Assigned task –
Copy everything from "- Occupation: Farmer" down to "of the Freemasons." in the Nicholas Awrey biography, substituting "Oddfellows" for "Freemasons".

Excerpted text –
Ontario MPP
- In office 1879–1898
- Preceded by: William Sexton
- Succeeded by: John Dickenson
- Constituency: Wentworth South

Personal details
- Born: June 8, 1851 Binbrook Township, Wentworth County, Canada West
- Died: June 11, 1897 (aged 46) Hamilton, Ontario
- Party: Liberal
- Spouse: Ann Hasteltine Barlow (m. 1872)
- Occupation: Farmer

= Nicholas Awrey =

Nicholas Awrey (June 8, 1851 - June 11, 1897) was an Ontario farmer and political figure. He represented Wentworth South in the Legislative Assembly of Ontario from 1879 to 1898 as a Liberal member.

He was born in Binbrook Township, Wentworth County, Canada West in 1851, the son of Israel Awrey who was the son of a United Empire Loyalist of Irish descent and Elizabeth Rymal, whose uncle Jacob Rymal took part in the Upper Canada Rebellion. In 1872, he married Ann Hasteltine Barlow. Awrey was president of the Provincial Farmer's Institute, served on the board for the Central Fair Association and was a district representative in the Agriculture and Arts Association of Ontario. He also served on the municipal council. Awrey represented Ontario at the World's Columbian Exposition of 1893. He was a member of the Freemasons.

He died of Bright's disease in 1897. Awrey, a geographical township in Sudbury District, was named after him.

Given information –
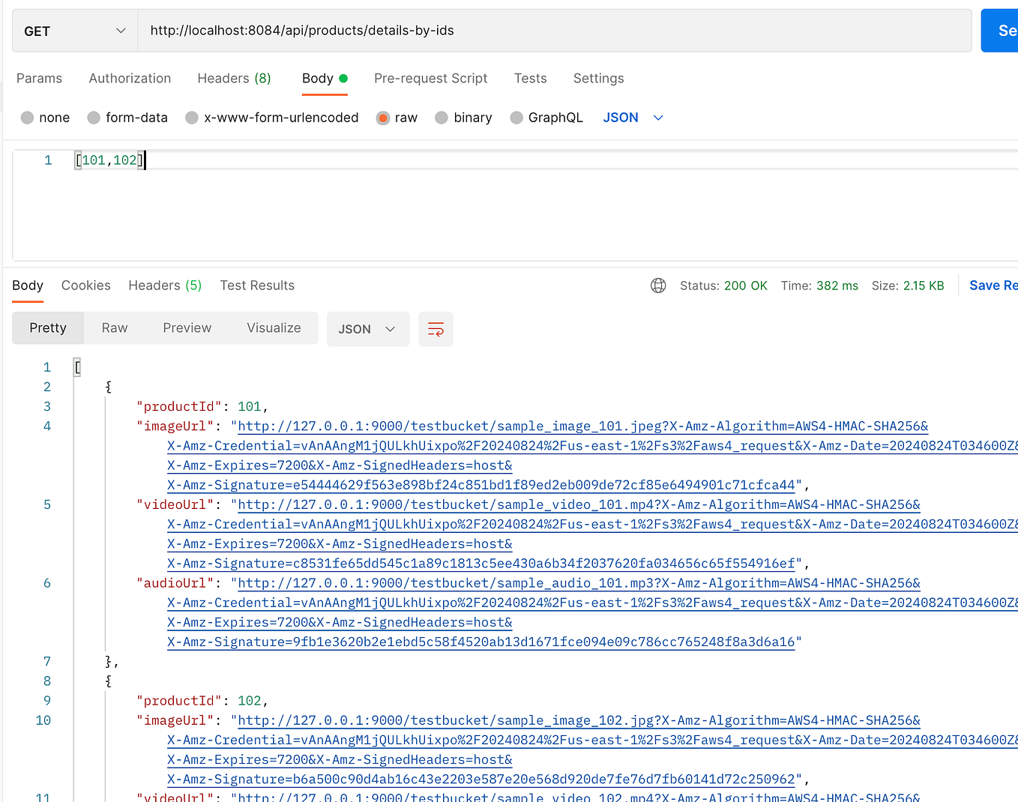Switch to the Headers (8) request tab
Screen dimensions: 1018x802
(x=234, y=78)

Answer box –
- Occupation: Farmer

= Nicholas Awrey =

Nicholas Awrey (June 8, 1851 - June 11, 1897) was an Ontario farmer and political figure. He represented Wentworth South in the Legislative Assembly of Ontario from 1879 to 1898 as a Liberal member.

He was born in Binbrook Township, Wentworth County, Canada West in 1851, the son of Israel Awrey who was the son of a United Empire Loyalist of Irish descent and Elizabeth Rymal, whose uncle Jacob Rymal took part in the Upper Canada Rebellion. In 1872, he married Ann Hasteltine Barlow. Awrey was president of the Provincial Farmer's Institute, served on the board for the Central Fair Association and was a district representative in the Agriculture and Arts Association of Ontario. He also served on the municipal council. Awrey represented Ontario at the World's Columbian Exposition of 1893. He was a member of the Oddfellows.